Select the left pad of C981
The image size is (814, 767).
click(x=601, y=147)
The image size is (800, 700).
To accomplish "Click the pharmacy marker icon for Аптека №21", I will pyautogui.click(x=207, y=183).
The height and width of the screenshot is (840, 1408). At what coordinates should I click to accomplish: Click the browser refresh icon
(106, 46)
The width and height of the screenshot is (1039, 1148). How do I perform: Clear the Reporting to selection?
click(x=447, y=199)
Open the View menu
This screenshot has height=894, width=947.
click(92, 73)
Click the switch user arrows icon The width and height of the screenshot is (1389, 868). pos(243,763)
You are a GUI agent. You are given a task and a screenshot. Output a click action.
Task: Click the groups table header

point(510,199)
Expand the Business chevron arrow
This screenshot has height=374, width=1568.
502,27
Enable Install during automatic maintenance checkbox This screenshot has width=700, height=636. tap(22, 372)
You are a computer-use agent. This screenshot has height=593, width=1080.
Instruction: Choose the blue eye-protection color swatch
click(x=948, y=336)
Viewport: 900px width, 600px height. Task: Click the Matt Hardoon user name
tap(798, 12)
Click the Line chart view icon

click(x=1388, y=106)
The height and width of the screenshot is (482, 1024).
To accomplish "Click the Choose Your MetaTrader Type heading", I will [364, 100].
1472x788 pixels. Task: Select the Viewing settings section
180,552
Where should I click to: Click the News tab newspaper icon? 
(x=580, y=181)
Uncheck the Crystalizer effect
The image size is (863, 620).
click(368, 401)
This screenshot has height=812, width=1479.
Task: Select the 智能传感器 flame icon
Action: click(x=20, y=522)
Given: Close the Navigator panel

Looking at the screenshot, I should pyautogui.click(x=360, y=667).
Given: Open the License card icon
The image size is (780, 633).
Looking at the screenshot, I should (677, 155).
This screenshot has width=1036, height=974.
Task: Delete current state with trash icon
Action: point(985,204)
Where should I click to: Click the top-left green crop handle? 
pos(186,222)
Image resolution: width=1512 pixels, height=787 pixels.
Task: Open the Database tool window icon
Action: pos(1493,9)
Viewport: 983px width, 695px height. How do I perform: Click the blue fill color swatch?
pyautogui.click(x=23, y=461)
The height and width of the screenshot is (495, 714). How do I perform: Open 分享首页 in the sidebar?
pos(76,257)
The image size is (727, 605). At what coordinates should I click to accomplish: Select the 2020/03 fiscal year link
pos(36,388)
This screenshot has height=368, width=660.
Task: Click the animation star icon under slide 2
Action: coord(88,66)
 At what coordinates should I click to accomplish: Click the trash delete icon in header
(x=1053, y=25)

================================

## Problem
Write out all of the lines above exactly as they appear.

## Output of the exercise
Select the left pad of C981
The image size is (814, 767).
click(x=601, y=147)
The image size is (800, 700).
To accomplish "Click the pharmacy marker icon for Аптека №21", I will pyautogui.click(x=207, y=183).
The height and width of the screenshot is (840, 1408). At what coordinates should I click to accomplish: Click the browser refresh icon
(106, 46)
The width and height of the screenshot is (1039, 1148). How do I perform: Clear the Reporting to selection?
click(x=447, y=199)
Open the View menu
This screenshot has height=894, width=947.
click(92, 73)
Click the switch user arrows icon The width and height of the screenshot is (1389, 868). pos(243,763)
You are a GUI agent. You are given a task and a screenshot. Output a click action.
Task: Click the groups table header

point(510,199)
Expand the Business chevron arrow
This screenshot has height=374, width=1568.
502,27
Enable Install during automatic maintenance checkbox This screenshot has width=700, height=636. tap(22, 372)
You are a computer-use agent. This screenshot has height=593, width=1080.
Instruction: Choose the blue eye-protection color swatch
click(x=948, y=336)
Viewport: 900px width, 600px height. Task: Click the Matt Hardoon user name
tap(798, 12)
Click the Line chart view icon

click(x=1388, y=106)
The height and width of the screenshot is (482, 1024).
To accomplish "Click the Choose Your MetaTrader Type heading", I will [364, 100].
1472x788 pixels. Task: Select the Viewing settings section
180,552
Where should I click to: Click the News tab newspaper icon? 
(x=580, y=181)
Uncheck the Crystalizer effect
The image size is (863, 620).
click(368, 401)
This screenshot has height=812, width=1479.
Task: Select the 智能传感器 flame icon
Action: click(x=20, y=522)
Given: Close the Navigator panel

Looking at the screenshot, I should pyautogui.click(x=360, y=667).
Given: Open the License card icon
The image size is (780, 633).
Looking at the screenshot, I should (677, 155).
This screenshot has width=1036, height=974.
Task: Delete current state with trash icon
Action: point(985,204)
Where should I click to: Click the top-left green crop handle? 
pos(186,222)
Image resolution: width=1512 pixels, height=787 pixels.
Task: Open the Database tool window icon
Action: pos(1493,9)
Viewport: 983px width, 695px height. How do I perform: Click the blue fill color swatch?
pyautogui.click(x=23, y=461)
The height and width of the screenshot is (495, 714). How do I perform: Open 分享首页 in the sidebar?
pos(76,257)
The image size is (727, 605). At what coordinates should I click to accomplish: Select the 2020/03 fiscal year link
pos(36,388)
This screenshot has height=368, width=660.
Task: Click the animation star icon under slide 2
Action: coord(88,66)
 At what coordinates should I click to accomplish: Click the trash delete icon in header
(x=1053, y=25)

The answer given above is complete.